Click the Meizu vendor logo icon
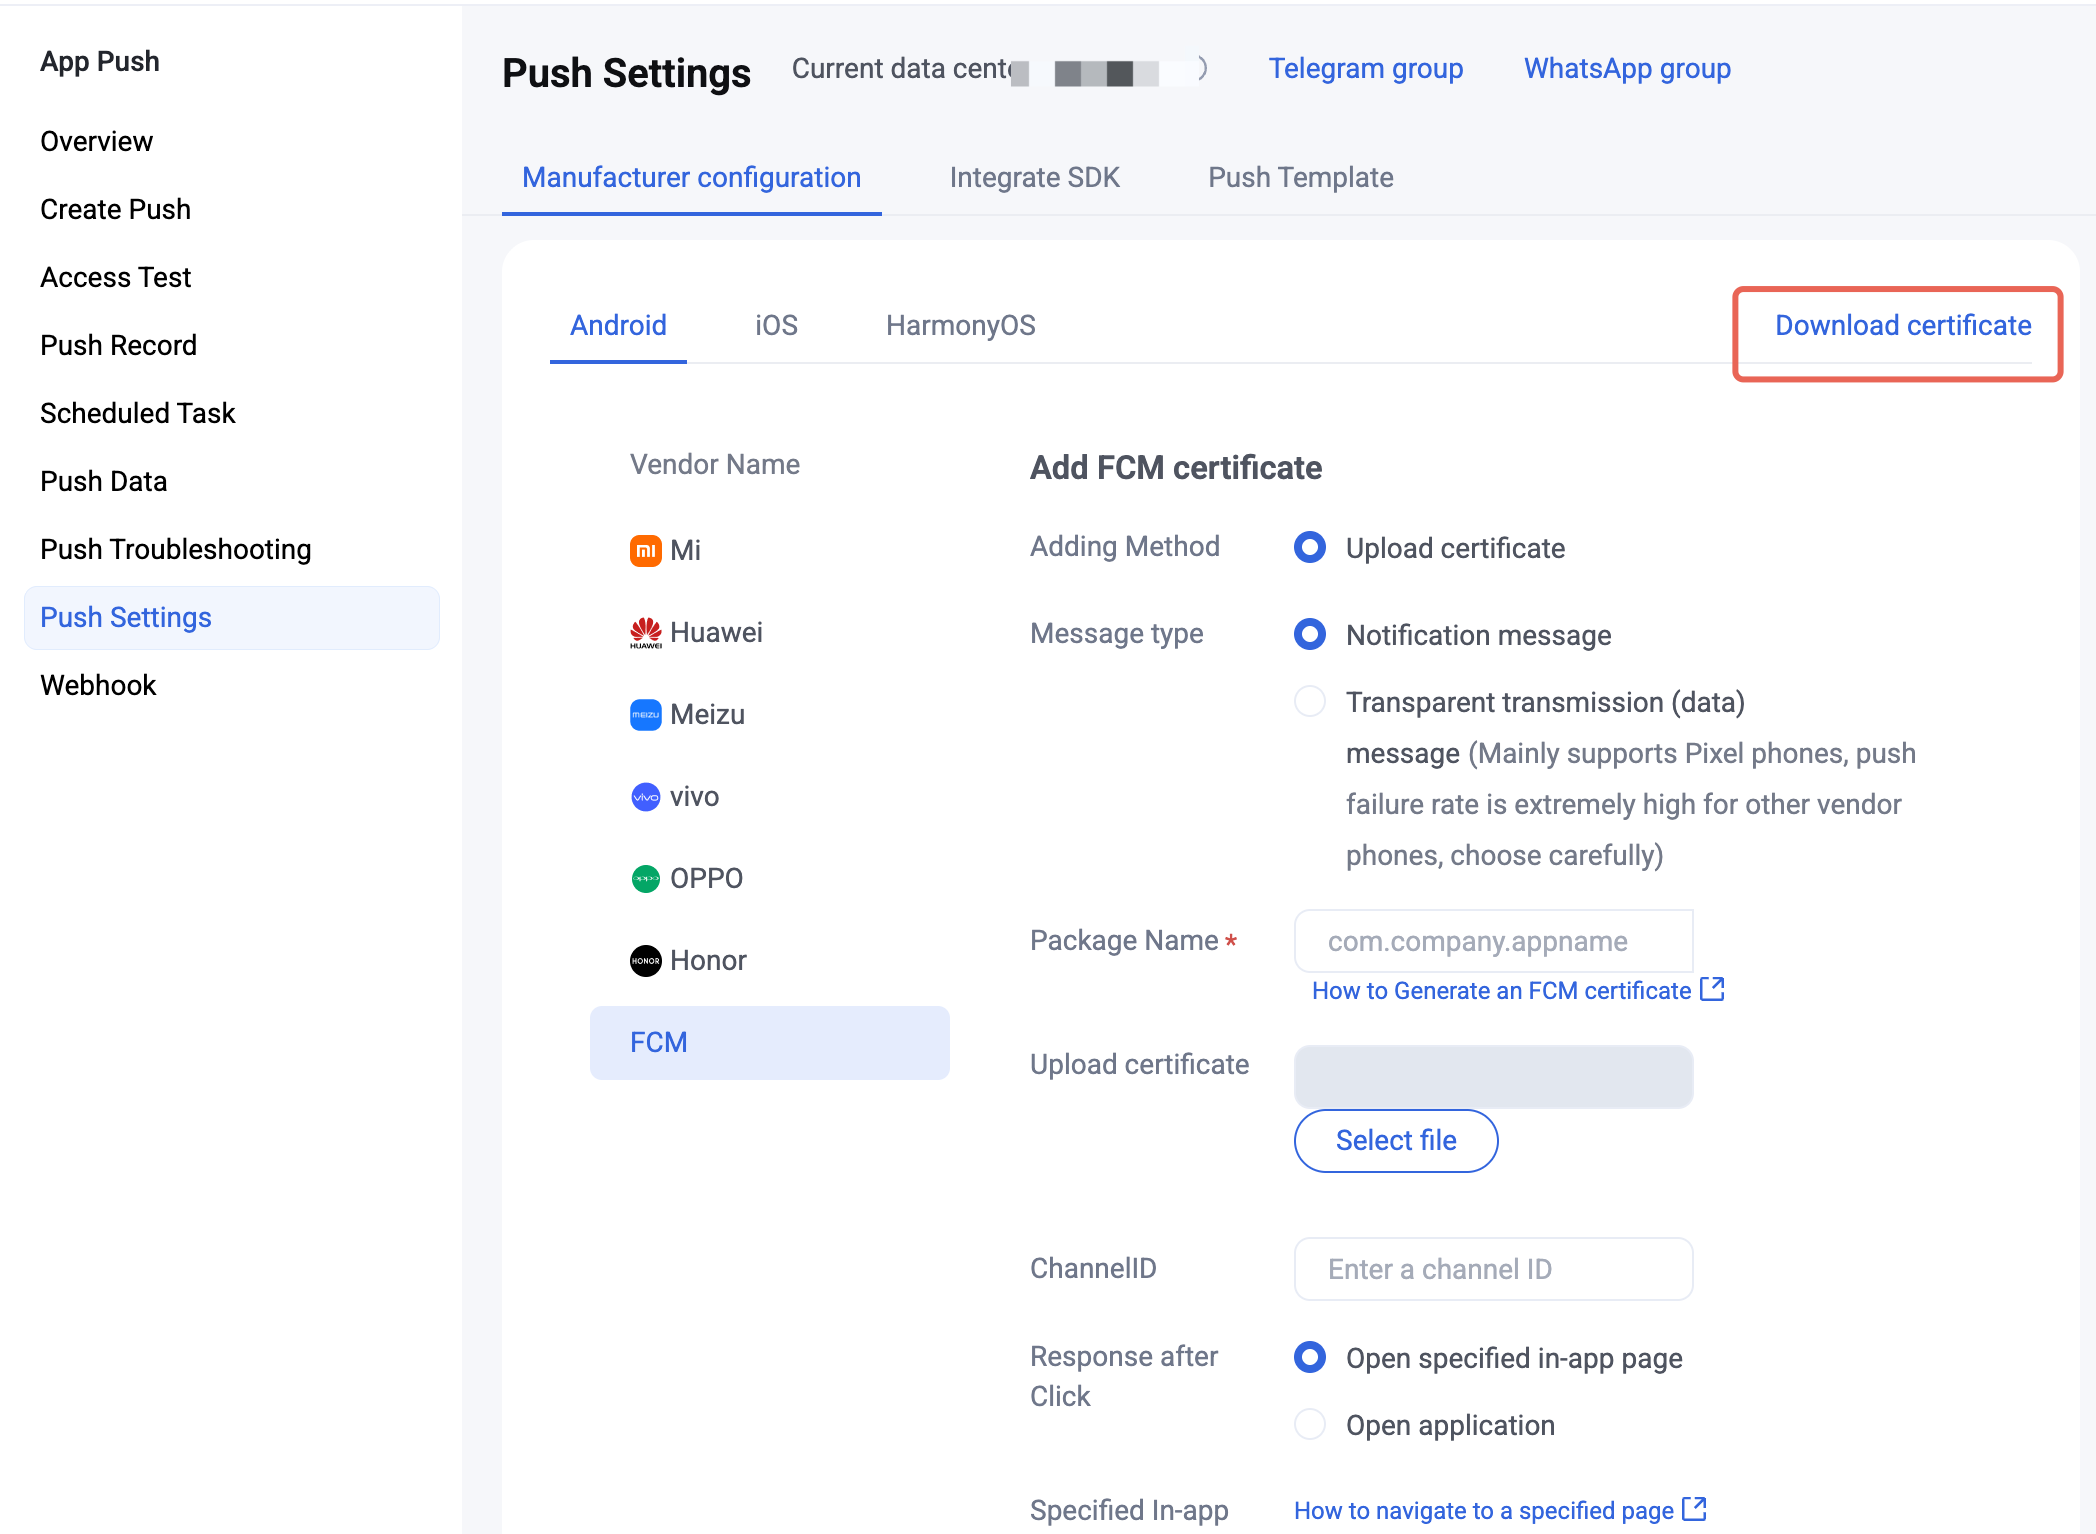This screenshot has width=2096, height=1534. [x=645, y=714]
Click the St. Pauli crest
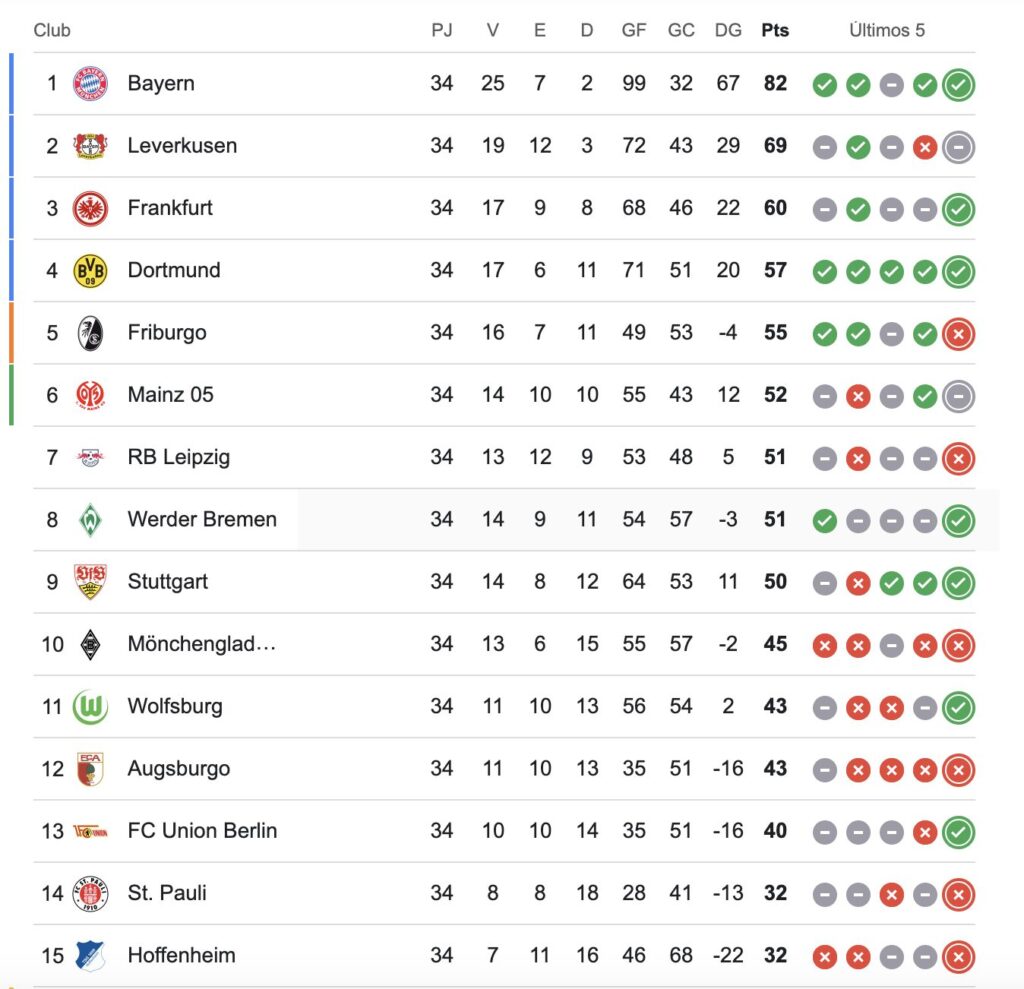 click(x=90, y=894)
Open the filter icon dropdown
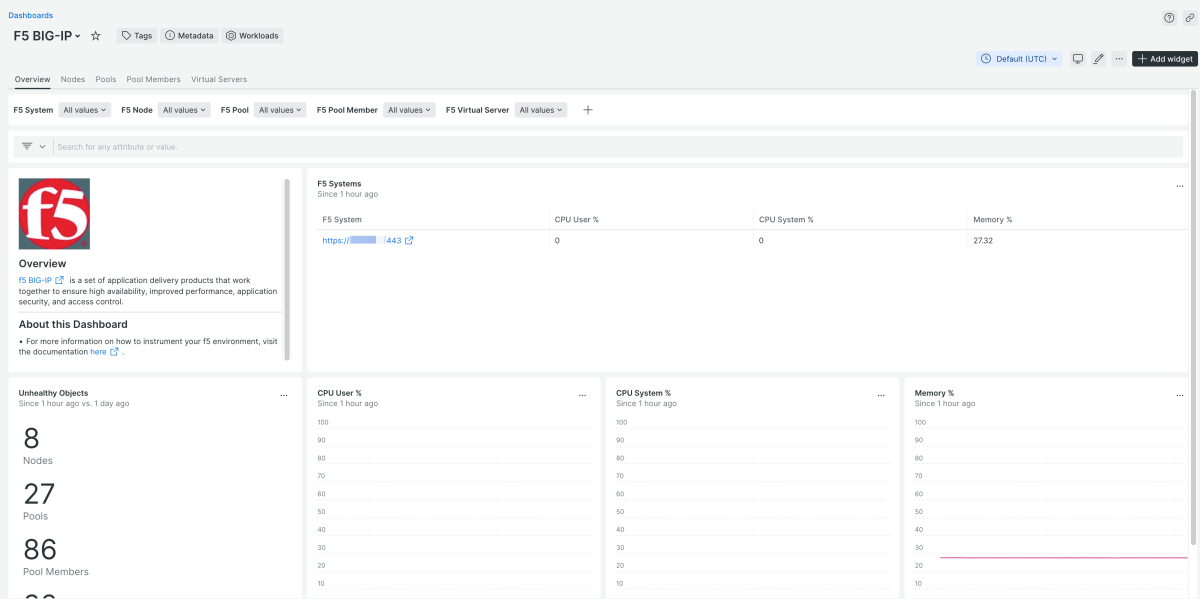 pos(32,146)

___

__The problem__: Nothing but the lines from the one holding "Click the St. Pauli crest" through the final line of the entries should be retyped, exactly as they stand and without pictures.

__Response area__:
Click the St. Pauli crest
 click(x=90, y=894)
Open the filter icon dropdown
 pos(32,146)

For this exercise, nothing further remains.